Stored items:
============

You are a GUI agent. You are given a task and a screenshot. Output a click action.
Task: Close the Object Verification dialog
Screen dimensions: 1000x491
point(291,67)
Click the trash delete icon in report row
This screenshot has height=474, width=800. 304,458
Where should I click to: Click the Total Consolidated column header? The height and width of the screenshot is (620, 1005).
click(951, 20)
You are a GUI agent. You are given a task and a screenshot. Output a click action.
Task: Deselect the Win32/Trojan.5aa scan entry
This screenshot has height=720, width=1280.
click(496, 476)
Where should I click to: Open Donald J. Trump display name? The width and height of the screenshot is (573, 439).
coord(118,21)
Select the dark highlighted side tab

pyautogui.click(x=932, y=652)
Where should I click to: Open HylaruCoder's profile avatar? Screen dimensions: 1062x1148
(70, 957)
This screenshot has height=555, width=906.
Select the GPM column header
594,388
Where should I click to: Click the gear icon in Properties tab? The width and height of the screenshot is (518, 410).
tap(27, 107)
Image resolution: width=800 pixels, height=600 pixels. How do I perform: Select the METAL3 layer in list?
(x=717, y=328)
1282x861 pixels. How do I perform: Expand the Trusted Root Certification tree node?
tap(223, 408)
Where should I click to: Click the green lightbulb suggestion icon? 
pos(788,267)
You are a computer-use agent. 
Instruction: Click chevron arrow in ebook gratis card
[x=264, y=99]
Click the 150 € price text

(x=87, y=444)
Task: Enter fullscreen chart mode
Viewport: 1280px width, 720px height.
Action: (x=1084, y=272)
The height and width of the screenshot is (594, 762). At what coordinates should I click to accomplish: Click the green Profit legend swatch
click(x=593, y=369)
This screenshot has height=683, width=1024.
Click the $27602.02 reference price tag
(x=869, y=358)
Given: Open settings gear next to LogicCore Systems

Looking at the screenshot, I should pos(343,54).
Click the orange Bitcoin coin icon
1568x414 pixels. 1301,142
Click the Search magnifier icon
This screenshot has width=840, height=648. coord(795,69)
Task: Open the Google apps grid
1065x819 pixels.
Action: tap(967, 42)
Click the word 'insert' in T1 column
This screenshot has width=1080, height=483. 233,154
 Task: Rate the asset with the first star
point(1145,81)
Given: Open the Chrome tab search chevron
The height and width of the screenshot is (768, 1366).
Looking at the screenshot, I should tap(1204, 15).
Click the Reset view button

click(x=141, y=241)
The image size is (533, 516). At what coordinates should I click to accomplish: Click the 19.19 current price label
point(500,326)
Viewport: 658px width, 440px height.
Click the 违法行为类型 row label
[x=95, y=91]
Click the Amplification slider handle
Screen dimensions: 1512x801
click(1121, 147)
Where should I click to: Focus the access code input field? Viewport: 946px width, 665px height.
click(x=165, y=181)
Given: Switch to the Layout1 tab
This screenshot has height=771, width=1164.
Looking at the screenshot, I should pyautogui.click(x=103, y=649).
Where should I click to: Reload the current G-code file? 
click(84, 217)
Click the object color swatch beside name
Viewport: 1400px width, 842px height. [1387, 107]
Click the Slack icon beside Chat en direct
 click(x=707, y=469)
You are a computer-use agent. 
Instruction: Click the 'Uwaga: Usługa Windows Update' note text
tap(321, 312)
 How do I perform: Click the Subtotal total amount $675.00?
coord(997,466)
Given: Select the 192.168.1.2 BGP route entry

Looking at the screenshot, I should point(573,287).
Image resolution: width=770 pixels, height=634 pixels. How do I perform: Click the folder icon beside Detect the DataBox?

============

What needs to be done »
Retype all the data verbatim.

Your solution »
You are a GUI agent. You are given a task and a screenshot. Output a click action.
Task: Close the Object Verification dialog
Screen dimensions: 1000x491
point(291,67)
Click the trash delete icon in report row
This screenshot has height=474, width=800. 304,458
Where should I click to: Click the Total Consolidated column header? The height and width of the screenshot is (620, 1005).
click(951, 20)
You are a GUI agent. You are given a task and a screenshot. Output a click action.
Task: Deselect the Win32/Trojan.5aa scan entry
This screenshot has height=720, width=1280.
click(496, 476)
Where should I click to: Open Donald J. Trump display name? The width and height of the screenshot is (573, 439).
coord(118,21)
Select the dark highlighted side tab

pyautogui.click(x=932, y=652)
Where should I click to: Open HylaruCoder's profile avatar? Screen dimensions: 1062x1148
(70, 957)
This screenshot has height=555, width=906.
Select the GPM column header
594,388
Where should I click to: Click the gear icon in Properties tab? The width and height of the screenshot is (518, 410).
tap(27, 107)
Image resolution: width=800 pixels, height=600 pixels. How do I perform: Select the METAL3 layer in list?
(x=717, y=328)
1282x861 pixels. How do I perform: Expand the Trusted Root Certification tree node?
tap(223, 408)
Where should I click to: Click the green lightbulb suggestion icon? 
pos(788,267)
You are a computer-use agent. 
Instruction: Click chevron arrow in ebook gratis card
[x=264, y=99]
Click the 150 € price text

(x=87, y=444)
Task: Enter fullscreen chart mode
Viewport: 1280px width, 720px height.
Action: (x=1084, y=272)
The height and width of the screenshot is (594, 762). At what coordinates should I click to accomplish: Click the green Profit legend swatch
click(x=593, y=369)
This screenshot has height=683, width=1024.
Click the $27602.02 reference price tag
(x=869, y=358)
Given: Open settings gear next to LogicCore Systems

Looking at the screenshot, I should pos(343,54).
Click the orange Bitcoin coin icon
1568x414 pixels. 1301,142
Click the Search magnifier icon
This screenshot has width=840, height=648. coord(795,69)
Task: Open the Google apps grid
1065x819 pixels.
Action: tap(967, 42)
Click the word 'insert' in T1 column
This screenshot has width=1080, height=483. 233,154
 Task: Rate the asset with the first star
point(1145,81)
Given: Open the Chrome tab search chevron
The height and width of the screenshot is (768, 1366).
Looking at the screenshot, I should tap(1204, 15).
Click the Reset view button

click(x=141, y=241)
The image size is (533, 516). At what coordinates should I click to accomplish: Click the 19.19 current price label
point(500,326)
Viewport: 658px width, 440px height.
Click the 违法行为类型 row label
[x=95, y=91]
Click the Amplification slider handle
Screen dimensions: 1512x801
click(1121, 147)
Where should I click to: Focus the access code input field? Viewport: 946px width, 665px height.
click(x=165, y=181)
Given: Switch to the Layout1 tab
This screenshot has height=771, width=1164.
Looking at the screenshot, I should pyautogui.click(x=103, y=649).
Where should I click to: Reload the current G-code file? 
click(84, 217)
Click the object color swatch beside name
Viewport: 1400px width, 842px height. [1387, 107]
Click the Slack icon beside Chat en direct
 click(x=707, y=469)
You are a computer-use agent. 
Instruction: Click the 'Uwaga: Usługa Windows Update' note text
tap(321, 312)
 How do I perform: Click the Subtotal total amount $675.00?
coord(997,466)
Given: Select the 192.168.1.2 BGP route entry

Looking at the screenshot, I should point(573,287).
Image resolution: width=770 pixels, height=634 pixels. How do I perform: Click the folder icon beside Detect the DataBox?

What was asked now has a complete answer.